Feline infectious peritonitis (FIP) is the most common cause of pericardial effusion in the cat and is often accompanied by pleural effusion and ascites. Hypertrophic cardiomyopathy is the most frequent form of heart disease leading to pericardial effusion in cats (5). Other less-encountered forms of heart disease resulting in PE in the cat include dilated and restrictive cardiomyopathies, and mitral valve abnormalities (7,8).
Intrapericardial neoplasia, idiopathic hemorrhagic pericarditis, and left atrial rupture secondary to chronic mitral regurgitation are the most common causes of pericardial effusion in the dog, with intracardiac and pericardial tumors heading the list (9). Of these tumors, hemangiosarcoma, chemodectoma, and mesothelioma lead the list for highest incidence (10).
Pericardial Effusion
There is a high incidence of pericardial effusion in large breed dogs with the highest incidence seen in golden retrievers, German shepherd dogs, Saint Bernards, Labrador retrievers, and Newfoundlands (11–14). Most dogs that present with pericardial effusion with echocardiographic evidence of a mass are older (median age 9–11 years) than dogs that present without echocardiographic evidence of a mass (median age 7–9 years). The exception is the Saint Bernard, which presented at a much younger median age of 2.3 years (11). Congestive heart failure may also cause pericardial effusion in both dogs and cats, although the incidence is less common and the amount of effusion is typically small (1,5,11,15–19). Occasionally atrial rupture causes pericardial effusion in dogs (15).
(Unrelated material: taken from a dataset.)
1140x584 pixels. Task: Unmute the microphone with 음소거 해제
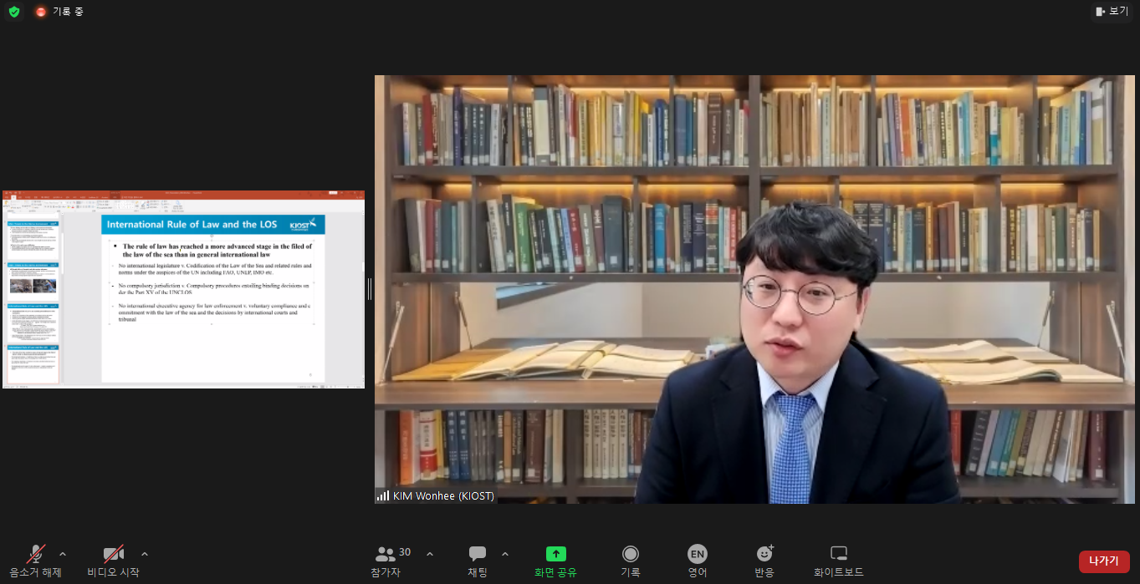(35, 561)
Pericardial effusion in the cat is relatively rare. When present however, several studies have shown that congestive heart failure secondary to hypertrophic, restrictive, and unclassified cardiomyopathy are the most common underlying causes of pericardial effusion in cats (5,15,17,20,21). Feline infectious peritonitis, neoplasia, pericardial peritoneal diaphragmatic hernia, systemic infections, and uremia, are other reported causes of pericardial effusion in cats. Of these, neoplasia, primarily lymphoma, and adenocarcinoma and FIP are reported as the next most common causes of effusion in the cat (5,7,8,15–19,22–24).
Fibrinous pericarditis is the most common underlying etiology of pericardial effusion in the cow. Other causes of bovine pericardial effusion include cardiac lymphoma and effusion secondary to spread from systemic, pleural, and respiratory infection (25–27).
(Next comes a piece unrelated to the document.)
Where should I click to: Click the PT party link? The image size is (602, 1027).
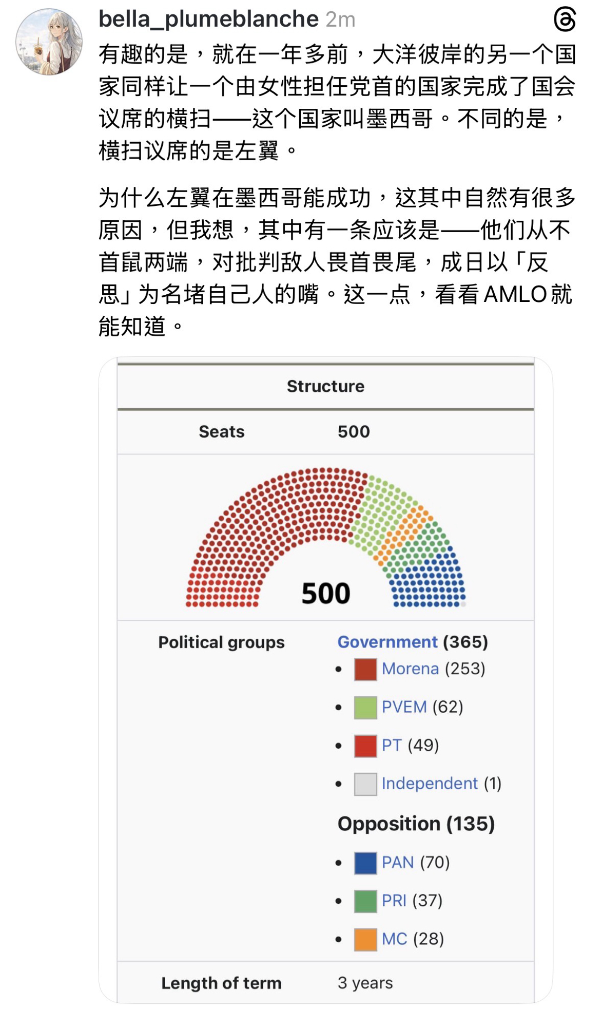click(392, 745)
Echocardiographic Features of Pericardial Effusion
Echocardiography is the procedure of choice when trying to diagnose the presence or absence of
pericardial effusion (28). The echocardiographic features of pericardial effusion in all animals include the presence of an echo free or hypoechoic space between the epicardium and the pericardial sac, swinging motion of the heart when the amount of effusion is significant, and if tamponade is present, diastolic collapse of the right atrium or ventricle (3,5,28–30). Pericardial effusion is typically not seen behind the left and right atrium on echocardiographic images since the parietal and visceral pericardiums are more adherent to each other at the base of the heart (Figures 8.1, 8.2, 8.3, 8.4, 8.5). This helps differentiate pleural from pericardial effusions (31). The boundaries of pericardial effusion are typically smooth and conform to the shape of the heart while pleural effusion is seen as more irregular with ill-defined boundaries. In man, an echo-free space of less than 5 mm is considered to be a mild effusion, a space between 5 and 10 mm is moderate in amount, and an anechoic space of greater than 10 mm is classified as a severe amount of fluid accumulation (28).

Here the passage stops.